* **WORK TO COMPLETE**
Give the listing again exactly as written.

* **INPUT**
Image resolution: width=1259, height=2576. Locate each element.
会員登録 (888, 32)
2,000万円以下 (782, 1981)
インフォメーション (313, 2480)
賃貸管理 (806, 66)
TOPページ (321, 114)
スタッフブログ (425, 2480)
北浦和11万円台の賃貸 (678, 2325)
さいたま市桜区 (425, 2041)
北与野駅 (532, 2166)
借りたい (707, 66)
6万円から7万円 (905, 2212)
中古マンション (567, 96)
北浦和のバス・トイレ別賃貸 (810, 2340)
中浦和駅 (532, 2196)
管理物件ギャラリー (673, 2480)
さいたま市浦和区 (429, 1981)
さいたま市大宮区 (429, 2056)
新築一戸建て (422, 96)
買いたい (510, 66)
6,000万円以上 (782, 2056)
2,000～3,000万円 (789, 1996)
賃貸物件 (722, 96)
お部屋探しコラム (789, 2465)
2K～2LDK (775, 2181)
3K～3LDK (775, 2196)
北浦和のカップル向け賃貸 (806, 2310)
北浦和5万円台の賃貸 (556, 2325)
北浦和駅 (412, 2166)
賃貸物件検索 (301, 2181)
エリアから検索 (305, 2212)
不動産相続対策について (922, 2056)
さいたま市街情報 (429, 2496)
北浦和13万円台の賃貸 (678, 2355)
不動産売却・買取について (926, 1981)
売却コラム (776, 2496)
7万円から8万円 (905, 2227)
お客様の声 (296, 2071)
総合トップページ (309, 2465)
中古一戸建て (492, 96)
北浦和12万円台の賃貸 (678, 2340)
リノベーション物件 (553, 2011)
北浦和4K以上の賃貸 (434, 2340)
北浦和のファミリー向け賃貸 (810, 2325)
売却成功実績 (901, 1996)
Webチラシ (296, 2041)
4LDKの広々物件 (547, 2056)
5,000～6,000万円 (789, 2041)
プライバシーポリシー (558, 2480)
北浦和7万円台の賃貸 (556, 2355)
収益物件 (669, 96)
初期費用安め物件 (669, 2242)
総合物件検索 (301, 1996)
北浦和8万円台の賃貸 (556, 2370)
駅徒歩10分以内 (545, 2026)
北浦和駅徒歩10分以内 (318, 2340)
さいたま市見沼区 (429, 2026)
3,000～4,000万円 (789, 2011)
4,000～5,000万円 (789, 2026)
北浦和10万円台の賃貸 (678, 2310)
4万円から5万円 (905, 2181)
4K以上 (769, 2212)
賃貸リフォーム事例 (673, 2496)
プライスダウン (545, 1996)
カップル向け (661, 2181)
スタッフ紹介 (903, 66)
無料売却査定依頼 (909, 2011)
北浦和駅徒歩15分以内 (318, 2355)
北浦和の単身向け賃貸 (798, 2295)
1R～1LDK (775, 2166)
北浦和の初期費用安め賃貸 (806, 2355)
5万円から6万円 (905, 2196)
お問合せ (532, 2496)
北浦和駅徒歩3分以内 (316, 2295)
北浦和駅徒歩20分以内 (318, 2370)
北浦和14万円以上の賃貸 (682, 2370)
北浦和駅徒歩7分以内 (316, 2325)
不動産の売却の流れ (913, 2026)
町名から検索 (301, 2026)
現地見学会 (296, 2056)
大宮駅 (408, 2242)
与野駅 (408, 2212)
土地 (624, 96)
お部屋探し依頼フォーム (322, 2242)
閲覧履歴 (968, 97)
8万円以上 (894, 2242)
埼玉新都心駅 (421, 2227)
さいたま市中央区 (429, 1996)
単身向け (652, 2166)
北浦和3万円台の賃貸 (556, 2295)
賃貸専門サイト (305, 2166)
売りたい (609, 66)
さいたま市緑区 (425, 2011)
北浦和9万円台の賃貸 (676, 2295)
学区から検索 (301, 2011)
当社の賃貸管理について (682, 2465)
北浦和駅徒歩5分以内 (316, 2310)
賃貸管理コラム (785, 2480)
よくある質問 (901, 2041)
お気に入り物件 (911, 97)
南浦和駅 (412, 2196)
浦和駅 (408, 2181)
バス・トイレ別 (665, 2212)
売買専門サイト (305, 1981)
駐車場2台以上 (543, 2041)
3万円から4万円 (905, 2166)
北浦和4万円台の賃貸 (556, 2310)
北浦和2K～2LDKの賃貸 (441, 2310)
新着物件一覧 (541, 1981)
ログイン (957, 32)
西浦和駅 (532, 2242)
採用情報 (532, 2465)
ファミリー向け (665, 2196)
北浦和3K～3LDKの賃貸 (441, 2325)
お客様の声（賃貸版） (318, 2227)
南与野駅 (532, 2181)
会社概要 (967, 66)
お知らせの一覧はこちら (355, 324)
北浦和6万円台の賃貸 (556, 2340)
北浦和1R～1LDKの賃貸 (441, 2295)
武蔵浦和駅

* **OUTPUT FOR THIS EXERCISE**
Image resolution: width=1259, height=2576. Locate each element.
会員登録 (888, 32)
2,000万円以下 (782, 1981)
インフォメーション (313, 2480)
賃貸管理 (806, 66)
TOPページ (321, 114)
スタッフブログ (425, 2480)
北浦和11万円台の賃貸 (678, 2325)
さいたま市桜区 (425, 2041)
北与野駅 (532, 2166)
借りたい (707, 66)
6万円から7万円 (905, 2212)
中古マンション (567, 96)
北浦和のバス・トイレ別賃貸 (810, 2340)
中浦和駅 (532, 2196)
管理物件ギャラリー (673, 2480)
さいたま市浦和区 (429, 1981)
さいたま市大宮区 (429, 2056)
新築一戸建て (422, 96)
買いたい (510, 66)
6,000万円以上 (782, 2056)
2,000～3,000万円 (789, 1996)
賃貸物件 (722, 96)
お部屋探しコラム (789, 2465)
2K～2LDK (775, 2181)
3K～3LDK (775, 2196)
北浦和のカップル向け賃貸 (806, 2310)
北浦和5万円台の賃貸 (556, 2325)
北浦和駅 (412, 2166)
賃貸物件検索 (301, 2181)
エリアから検索 (305, 2212)
不動産相続対策について (922, 2056)
さいたま市街情報 (429, 2496)
北浦和13万円台の賃貸 (678, 2355)
不動産売却・買取について (926, 1981)
売却コラム (776, 2496)
7万円から8万円 (905, 2227)
お客様の声 (296, 2071)
総合トップページ (309, 2465)
中古一戸建て (492, 96)
北浦和12万円台の賃貸 (678, 2340)
リノベーション物件 (553, 2011)
北浦和4K以上の賃貸 (434, 2340)
北浦和のファミリー向け賃貸 (810, 2325)
売却成功実績 (901, 1996)
Webチラシ (296, 2041)
4LDKの広々物件 (547, 2056)
5,000～6,000万円 (789, 2041)
プライバシーポリシー (558, 2480)
北浦和7万円台の賃貸 (556, 2355)
収益物件 (669, 96)
初期費用安め物件 (669, 2242)
総合物件検索 (301, 1996)
北浦和8万円台の賃貸 (556, 2370)
駅徒歩10分以内 (545, 2026)
北浦和駅徒歩10分以内 (318, 2340)
さいたま市見沼区 (429, 2026)
3,000～4,000万円 (789, 2011)
4,000～5,000万円 (789, 2026)
北浦和10万円台の賃貸 (678, 2310)
4万円から5万円 (905, 2181)
4K以上 (769, 2212)
賃貸リフォーム事例 (673, 2496)
プライスダウン (545, 1996)
カップル向け (661, 2181)
スタッフ紹介 (903, 66)
無料売却査定依頼 (909, 2011)
北浦和駅徒歩15分以内 (318, 2355)
北浦和の単身向け賃貸 (798, 2295)
1R～1LDK (775, 2166)
北浦和の初期費用安め賃貸 (806, 2355)
5万円から6万円 (905, 2196)
お問合せ (532, 2496)
北浦和駅徒歩3分以内 (316, 2295)
北浦和駅徒歩20分以内 (318, 2370)
北浦和14万円以上の賃貸 (682, 2370)
北浦和駅徒歩7分以内 (316, 2325)
不動産の売却の流れ (913, 2026)
町名から検索 (301, 2026)
現地見学会 (296, 2056)
大宮駅 (408, 2242)
与野駅 (408, 2212)
土地 (624, 96)
お部屋探し依頼フォーム (322, 2242)
閲覧履歴 (968, 97)
8万円以上 (894, 2242)
埼玉新都心駅 (421, 2227)
さいたま市中央区 (429, 1996)
単身向け (652, 2166)
北浦和3万円台の賃貸 (556, 2295)
賃貸専門サイト (305, 2166)
売りたい (609, 66)
さいたま市緑区 (425, 2011)
北浦和9万円台の賃貸 (676, 2295)
学区から検索 (301, 2011)
当社の賃貸管理について (682, 2465)
北浦和駅徒歩5分以内 (316, 2310)
賃貸管理コラム (785, 2480)
よくある質問 (901, 2041)
お気に入り物件 (911, 97)
南浦和駅 (412, 2196)
浦和駅 (408, 2181)
バス・トイレ別 (665, 2212)
売買専門サイト (305, 1981)
駐車場2台以上 (543, 2041)
3万円から4万円 (905, 2166)
北浦和4万円台の賃貸 (556, 2310)
北浦和2K～2LDKの賃貸 (441, 2310)
新着物件一覧 (541, 1981)
ログイン (957, 32)
西浦和駅 (532, 2242)
採用情報 (532, 2465)
ファミリー向け (665, 2196)
北浦和3K～3LDKの賃貸 (441, 2325)
お客様の声（賃貸版） (318, 2227)
南与野駅 (532, 2181)
会社概要 (967, 66)
お知らせの一覧はこちら (355, 324)
北浦和6万円台の賃貸 (556, 2340)
北浦和1R～1LDKの賃貸 (441, 2295)
武蔵浦和駅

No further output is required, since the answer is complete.